● **TEXTO DE ORIGEN**:
*-*-*

Escritor, abogado e historiador mexicano, nacido en 1967. Además de sus estudios de leyes y su posgrado en historia, es especialista en la historia de la ciencia ficción, en particular en su país. Es compilador de Visiones periféricas: antología de la ciencia ficción mexicana (2001) y autor del ensayo breve Tecnología y ciencia ficción: engranajes ficticios para máquinas irreales aunque no imposibles (2012).
Para los autores de la
primera mitad del siglo XX, la principal amenaza de las sociedades urbanas del
futuro era una individualidad en continuo proceso de desvanecimiento que daría
paso a la masa, y a un ser humano que estaría solo entre una multitud de
personas también solitarias. El amor y los nobles sentimientos, de no haberse
extinguidos estarían prohibidos, porque estimularlos supondría exaltar una
individualidad en camino a la desaparición. Así serían destruidas las redes
sociales del pasado y los múltiples vínculos colectivos, en selvas y pantanos
de asfalto que reflejarían con fidelidad el abatimiento general de
ciudadanos-estadísticas en camino a convertirse en piezas sustituibles de una
maquinaria que jamás descansa. El producto de su trabajo serviría para
satisfacer los intereses de la oligarquía en poder de un régimen totalitarios
que responde al nombre de Gran Hermano, el Auditorio y otros similares, los
cuales regirían a individuos condicionados desde la infancia, utilizarían a
oficiales disfrazados de bomberos que incendian la letra impresa o que recogen
en las calles a quienes se han dado por vencidos para ser convertidos en
galletas que reparte gratuitamente el gobierno. No estaban lejos de la
realidad. Como afirma Carlo Frabetti: “nuestra propia sociedad es tan aberrante
que cada vez se hace más difícil distinguir entre antiutopía y narrativa
costumbrista”. Basta con que recordemos que algunos políticos y los medios
masivos de comunicación de ciertas naciones quieren hacernos creer, como ocurre
en la novela 1984, que la guerra es
la paz, la libertad es la esclavitud, y la ignorancia la fuerza.

*-*-*

● **TAREA**: Retoma el texto sobre las antiutopías en la ciencia ficción y continúalo a partir de su última frase.

Registros de la colección
*-*-*

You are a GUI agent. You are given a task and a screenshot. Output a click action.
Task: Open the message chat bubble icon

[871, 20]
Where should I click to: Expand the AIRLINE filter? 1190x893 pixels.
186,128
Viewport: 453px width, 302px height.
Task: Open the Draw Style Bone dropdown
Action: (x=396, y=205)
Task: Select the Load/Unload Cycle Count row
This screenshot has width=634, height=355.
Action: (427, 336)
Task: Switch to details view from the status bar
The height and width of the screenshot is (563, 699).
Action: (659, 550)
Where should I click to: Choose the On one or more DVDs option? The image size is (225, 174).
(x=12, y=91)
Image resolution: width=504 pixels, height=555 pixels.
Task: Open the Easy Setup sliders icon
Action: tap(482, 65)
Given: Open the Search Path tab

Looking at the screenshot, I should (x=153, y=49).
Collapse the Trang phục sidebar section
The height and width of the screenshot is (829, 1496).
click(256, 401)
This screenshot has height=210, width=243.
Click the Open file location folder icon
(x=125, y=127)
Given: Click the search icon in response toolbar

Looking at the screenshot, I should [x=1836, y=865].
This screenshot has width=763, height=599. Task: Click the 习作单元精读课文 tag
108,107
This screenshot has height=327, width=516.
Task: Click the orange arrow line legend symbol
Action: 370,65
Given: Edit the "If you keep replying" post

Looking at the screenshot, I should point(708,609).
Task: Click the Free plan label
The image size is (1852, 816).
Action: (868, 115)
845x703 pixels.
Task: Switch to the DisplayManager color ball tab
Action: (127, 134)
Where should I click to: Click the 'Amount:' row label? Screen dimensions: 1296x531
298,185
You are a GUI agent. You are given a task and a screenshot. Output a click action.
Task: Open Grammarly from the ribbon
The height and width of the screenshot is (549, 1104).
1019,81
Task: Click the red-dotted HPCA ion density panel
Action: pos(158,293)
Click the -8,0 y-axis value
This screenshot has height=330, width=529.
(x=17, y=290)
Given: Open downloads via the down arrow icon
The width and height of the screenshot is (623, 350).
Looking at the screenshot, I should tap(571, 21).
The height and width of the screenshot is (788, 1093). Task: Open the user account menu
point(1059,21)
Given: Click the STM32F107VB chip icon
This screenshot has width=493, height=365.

*-*-*

● **RESPUESTA DE TAREA**:
¿Por qué surgieron y han
sido más comunes las antiutopías que las utopías en el último siglo? ¿Podemos
decir que el destino nos ha alcanzado?
No es posible hablar de
antiutopías sin definir primero el género que les dio origen. La utopía
literaria es un relato en el que figura descrita una comunidad, organizada
según ciertos principios políticos, económicos y morales que restituyen la
complejidad de la vida social, situada en un espacio real o imaginario o
también en el tiempo, o que aparece descrita al final de un viaje imaginario,
verosímil o no.
Las utopías, de las que
ya existían esbozos en la antigua Grecia pero que se definieron plenamente en
el Renacimiento según el modelo de la Utopía
(1516) de Tomás Moro, son verdaderas extrapolaciones políticas, morales,
científicas, culturales y económicas, que han sido absorbidas por la moderna
ciencia ficción. Mientras que sus primeras manifestaciones demuestran gran fe
en el progreso (moral y material), en el siglo XX aparecieron sus contrapartes
antiutópicas.
Mientras el término
utopía proviene de las palabras griegas ou
y topos que significan, según
traducción de Francisco de Quevedo, “no hay tal lugar”, su contraparte
antiutópica proviene también del prefijo griego dis, que significa anomalía o dificultad, y de topos, lugar, es decir, el peor lugar. Pero, como reverso de la
utopía, también debe ser un lugar creado por el ser humano, no por la
naturaleza, la intervención divina ni por alguna catástrofe.
Un
poco de historia distópica
En su monumental
recuento bibliográfico, I. F. Clarke menciona un folleto inglés sin título de
1644, como el antecedente más remoto de distopía, donde un autor desconocido
reflejaba las terribles consecuencias que traería consigo la restauración de la
monarquía en Inglaterra.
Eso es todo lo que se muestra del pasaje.